[Start DATA ENTRIES]

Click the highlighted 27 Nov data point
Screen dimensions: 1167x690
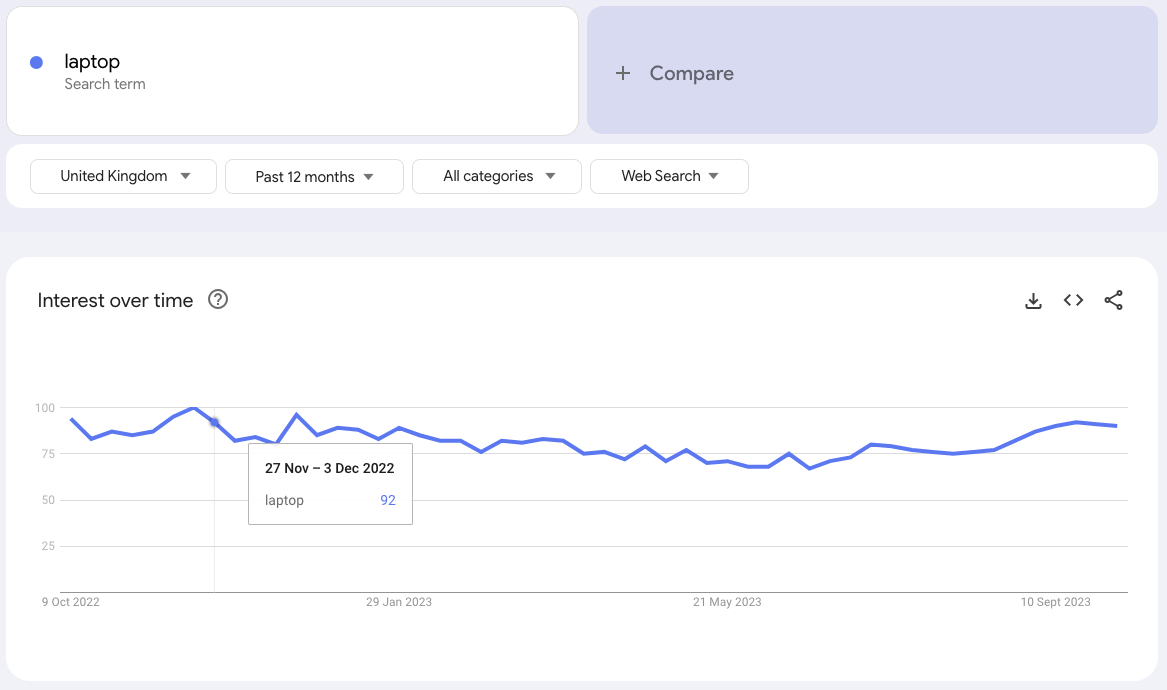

[End DATA ENTRIES]
[Start DATA ENTRIES]

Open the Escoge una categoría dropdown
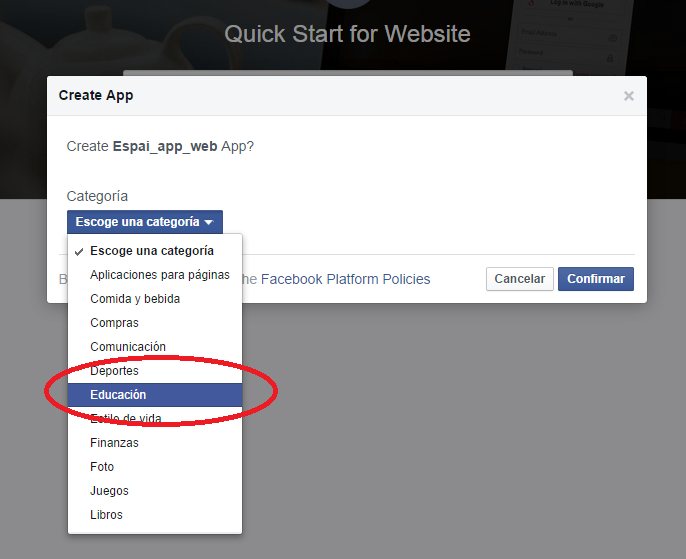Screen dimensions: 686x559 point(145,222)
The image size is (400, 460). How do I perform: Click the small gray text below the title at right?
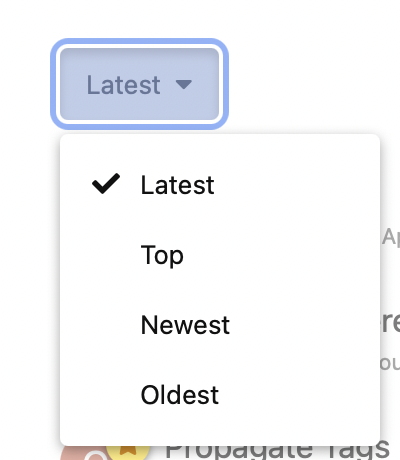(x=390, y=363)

[End DATA ENTRIES]

DESCRIPTION OF THE TASK – Reproduce the lines above word for word, from the line that contains "Open the Escoge una categoría dropdown" through the line that contains "(x=390, y=363)", including both. Omit the pictures from your copy.

THE RESULT –
Open the Escoge una categoría dropdown
Screen dimensions: 686x559 point(145,222)
The image size is (400, 460). How do I perform: Click the small gray text below the title at right?
(x=390, y=363)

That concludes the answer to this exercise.